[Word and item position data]
──────────────────────────────
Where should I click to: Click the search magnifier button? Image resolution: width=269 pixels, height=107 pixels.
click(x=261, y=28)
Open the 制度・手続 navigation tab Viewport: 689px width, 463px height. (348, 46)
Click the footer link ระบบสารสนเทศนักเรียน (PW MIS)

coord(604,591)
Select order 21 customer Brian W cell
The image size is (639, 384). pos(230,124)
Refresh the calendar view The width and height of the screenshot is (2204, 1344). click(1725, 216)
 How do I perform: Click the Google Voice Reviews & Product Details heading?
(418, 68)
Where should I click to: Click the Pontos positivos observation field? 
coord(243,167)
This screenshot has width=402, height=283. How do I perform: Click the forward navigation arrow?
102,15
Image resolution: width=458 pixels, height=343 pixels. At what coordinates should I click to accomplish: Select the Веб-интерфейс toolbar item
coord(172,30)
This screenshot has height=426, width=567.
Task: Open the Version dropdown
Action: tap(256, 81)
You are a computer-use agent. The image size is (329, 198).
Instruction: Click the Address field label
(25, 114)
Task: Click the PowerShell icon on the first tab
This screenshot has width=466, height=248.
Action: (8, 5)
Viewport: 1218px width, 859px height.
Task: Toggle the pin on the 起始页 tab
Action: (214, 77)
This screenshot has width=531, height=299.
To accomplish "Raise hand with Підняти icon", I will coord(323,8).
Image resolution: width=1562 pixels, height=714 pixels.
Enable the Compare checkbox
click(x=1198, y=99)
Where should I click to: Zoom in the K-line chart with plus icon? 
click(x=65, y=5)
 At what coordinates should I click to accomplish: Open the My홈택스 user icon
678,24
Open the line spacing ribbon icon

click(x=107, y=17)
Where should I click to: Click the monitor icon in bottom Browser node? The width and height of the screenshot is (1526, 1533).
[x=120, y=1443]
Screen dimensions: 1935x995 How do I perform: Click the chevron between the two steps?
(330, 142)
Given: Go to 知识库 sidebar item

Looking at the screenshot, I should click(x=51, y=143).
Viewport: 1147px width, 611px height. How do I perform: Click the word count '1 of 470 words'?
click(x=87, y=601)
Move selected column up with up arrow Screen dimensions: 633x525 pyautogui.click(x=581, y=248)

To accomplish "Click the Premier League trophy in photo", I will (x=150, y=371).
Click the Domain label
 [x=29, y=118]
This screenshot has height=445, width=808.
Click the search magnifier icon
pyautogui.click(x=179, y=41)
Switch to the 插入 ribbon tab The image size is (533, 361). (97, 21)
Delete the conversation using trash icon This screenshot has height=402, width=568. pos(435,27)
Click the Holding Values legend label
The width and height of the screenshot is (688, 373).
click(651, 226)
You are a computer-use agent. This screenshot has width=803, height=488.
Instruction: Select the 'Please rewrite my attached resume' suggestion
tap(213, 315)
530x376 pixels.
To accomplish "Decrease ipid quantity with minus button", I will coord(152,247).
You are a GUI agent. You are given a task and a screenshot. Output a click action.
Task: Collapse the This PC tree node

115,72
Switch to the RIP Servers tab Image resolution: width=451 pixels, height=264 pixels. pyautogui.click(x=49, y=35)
──────────────────────────────
Please return, unchanged, the stretch of the data from the line containing "530x376 pixels." through the end of the data.

### ANSWER TO THE TASK
530x376 pixels.
To accomplish "Decrease ipid quantity with minus button", I will coord(152,247).
You are a GUI agent. You are given a task and a screenshot. Output a click action.
Task: Collapse the This PC tree node

115,72
Switch to the RIP Servers tab Image resolution: width=451 pixels, height=264 pixels. pyautogui.click(x=49, y=35)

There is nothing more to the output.